*Exercise aim:* Write out word for word the lines from the one holding "Instruction: Click the" through the end of the data, and only those lines. Pictures stay out.

----- Stored data -----

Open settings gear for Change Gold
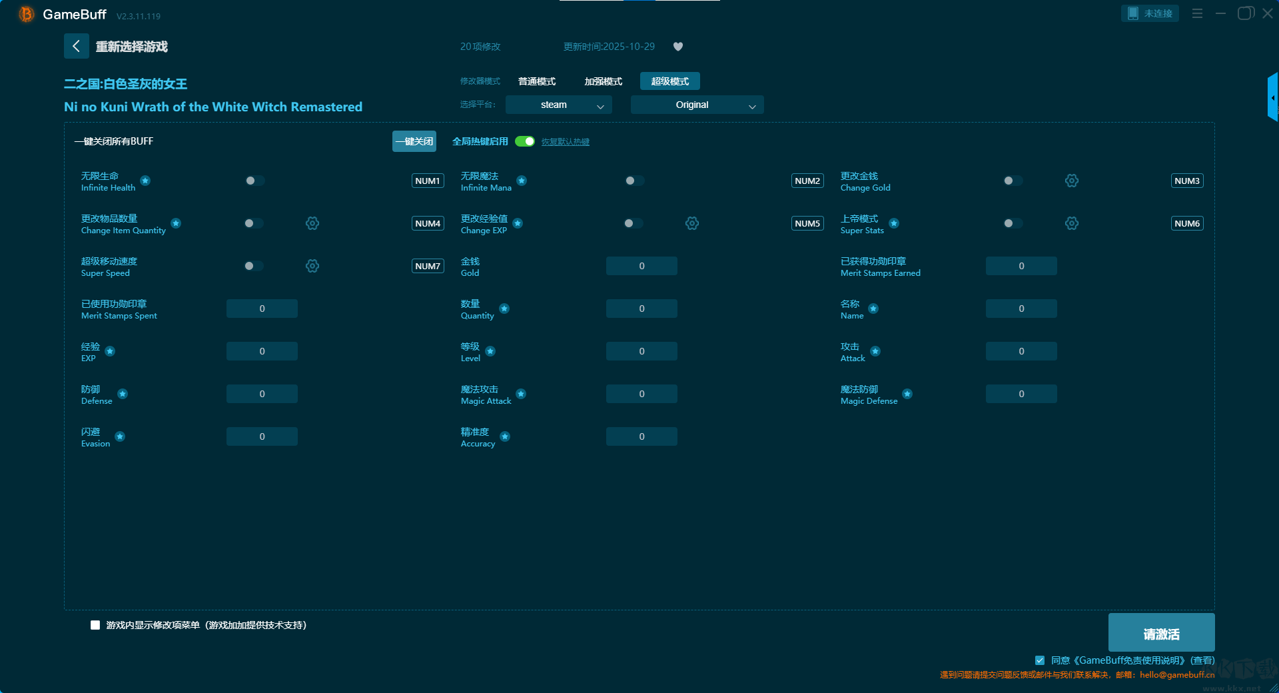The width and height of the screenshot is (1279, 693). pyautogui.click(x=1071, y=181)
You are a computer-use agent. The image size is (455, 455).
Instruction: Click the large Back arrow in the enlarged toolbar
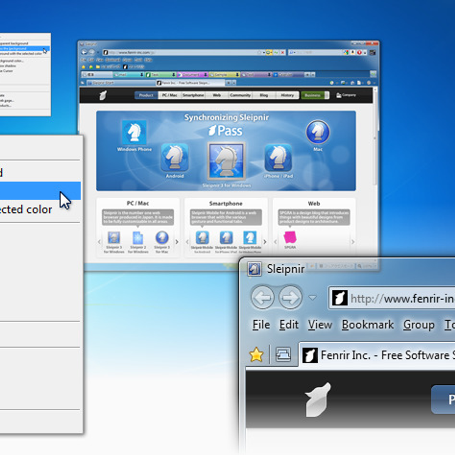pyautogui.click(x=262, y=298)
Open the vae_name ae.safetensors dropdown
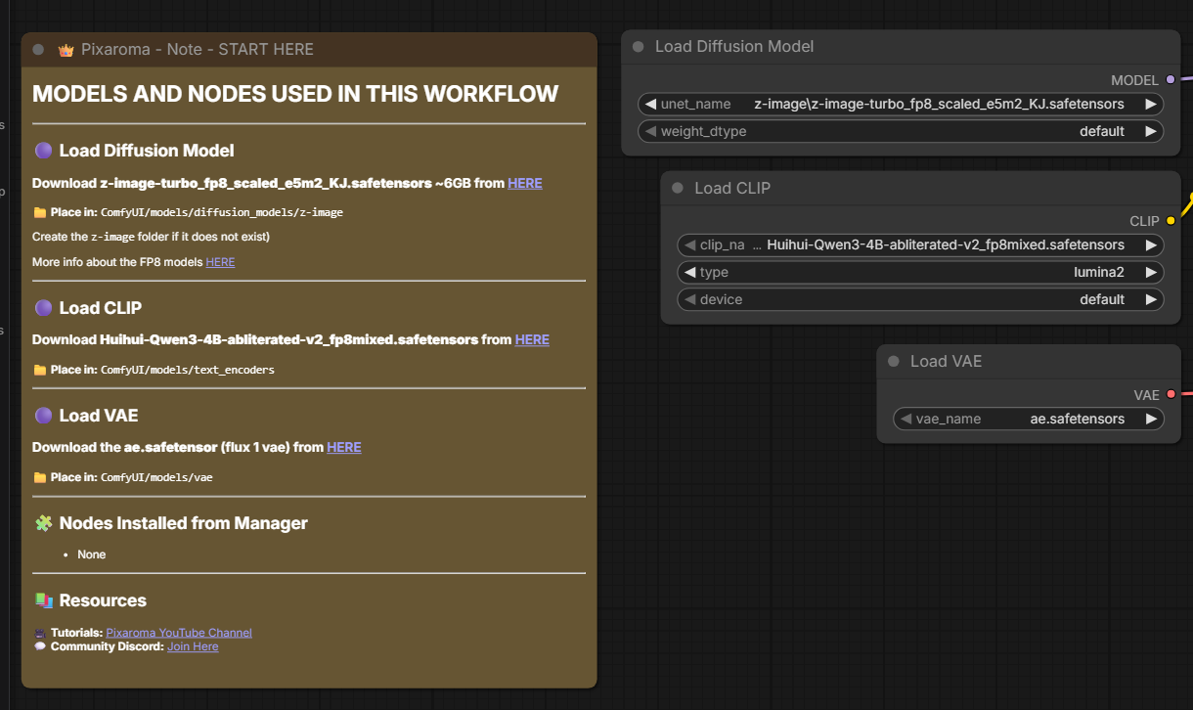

-----

*Answer space:*
Instruction: Click the large Back arrow in the enlarged toolbar
pyautogui.click(x=262, y=298)
Open the vae_name ae.safetensors dropdown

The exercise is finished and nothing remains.